Baybars : de l’esclavage au sultanat

Un mamelouk, d'après l'œuvre de Vernet.
Un mamelouk, d’après l’œuvre de Vernet.

C’est au Turkestan que né El-Malik el Zahir Roukn el-Din el Boundoukdar el-Baybars ; au Turkestan où il est fait esclave, envoyé comme tel à Damas puis en Egypte. Devenu garde du corps du dernier souverain ayyoubide -dynastie fondée par Saladin au XIIe siècle-, il prend du galon et se distingue en Syrie où il remporte une victoire décisive contre les Mongols à Aïn Djalout (1259). L’aura de cette victoire est alors telle qu’à peine revenu au Caire, Baybars se fait proclamer sultan (1260). Pour plus de sûreté et dans le but évident de légitimer sa prise de pouvoir, il fait venir près de lui le dernier calife de Bagdad, el-Moustansir Billah, qui se contentera dès lors de la qualité de souverain fantoche.

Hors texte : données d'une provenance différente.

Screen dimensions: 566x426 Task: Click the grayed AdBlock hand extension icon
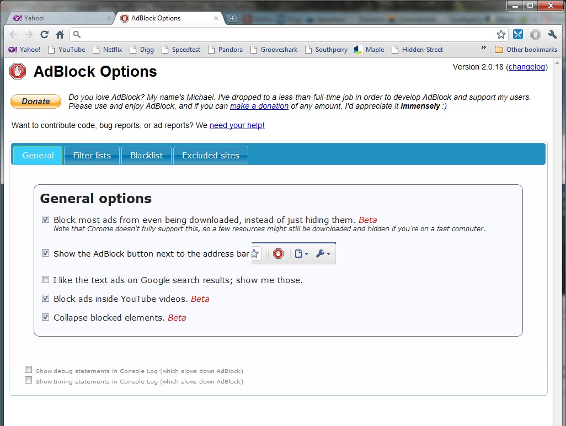535,34
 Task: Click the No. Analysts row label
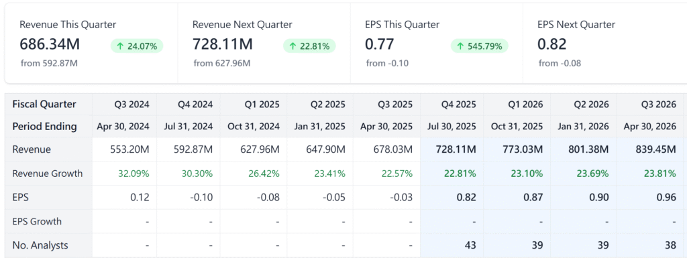(40, 245)
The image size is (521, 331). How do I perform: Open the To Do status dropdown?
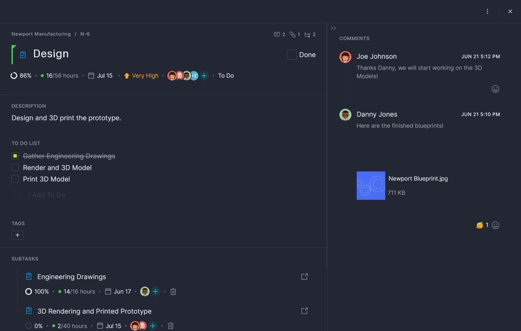(x=226, y=75)
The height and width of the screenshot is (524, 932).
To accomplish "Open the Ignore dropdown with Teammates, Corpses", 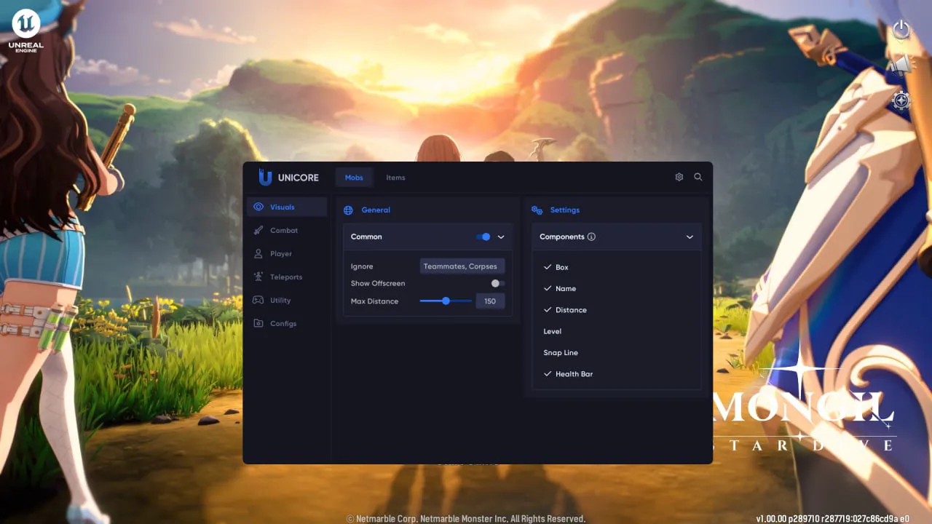I will [462, 266].

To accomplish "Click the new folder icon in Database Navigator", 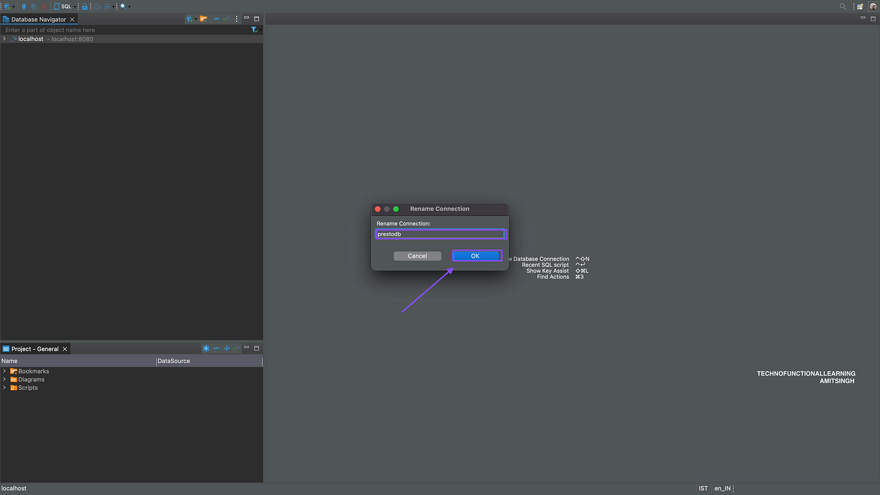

Habille diplomate, Baybars s’assure alors la neutralité de Byzance, celle des Seldjoukides d’Anatolie et de l’imam du Yémen et se lance alors dans une vaste offensive contre les croisés. La prise de Césarée (1265), celle de la forteresse templière de Safed (1266) puis celle de Jaffa (1268) témoignent du succès de son offensive. Surtout, le prise, en avril 1271, du célèbre et réputé imprenable Krak des Chevaliers, qui appartenait au Temple, semblait devoir assurer pleinement la défaite croisés si ces derniers n’avaient fait appel à l’aide mongole. Une alliance qui devait contraindre Baybars à signer, avec les croisés, une trêve de dix ans (1272).